Friday, April 4, 2008


Those instructions on the whiteboard show that national annual testing for Spanish students has entered cyberspace. HHS students studying honors Spanish have taken advantage of the new National Spanish Exam which for the past three years has been given entirely on line. The 150 students taking the exam can log in weeks ahead and practice on their own as much or as little as they wish. On the two exam days classes come to the computer lab, enter elaborate security codes, and take the two 40-minute sections of the test itself.

On the first day they answer written questions about grammar and vocabulary. On the second day they listen to online recordings of spoken Spanish and type in their responses. The exam allows them to measure themselves alongside 89,000 Spanish students nationwide, and to earn certificates when the scores are announced in May at HHS's Foreign Language banquet. Scores don't count for grades at HHS. The exam is administered by the American Association of Teachers of Spanish and Portuguese.
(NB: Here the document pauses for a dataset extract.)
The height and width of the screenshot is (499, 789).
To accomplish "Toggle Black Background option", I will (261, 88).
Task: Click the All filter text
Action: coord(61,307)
Cara Wallace-Lee, who oversaw the exam for the computer lab, writes: "I’ve been able to plan around some of the regular challenges that arise, such as setting up the home page using the Firefox browser (more cooperative), monitoring the computer equipment, on-the-spot troubleshooting, and reminding students to slow down and pay attention to the instructions.

"The positives of an online exam are less of a chance of having lost or damaged tests, no need to ship out completed exams, and quicker turnaround for test results. The security of the online system makes scoring, notifying teachers and awarding prizes much simpler."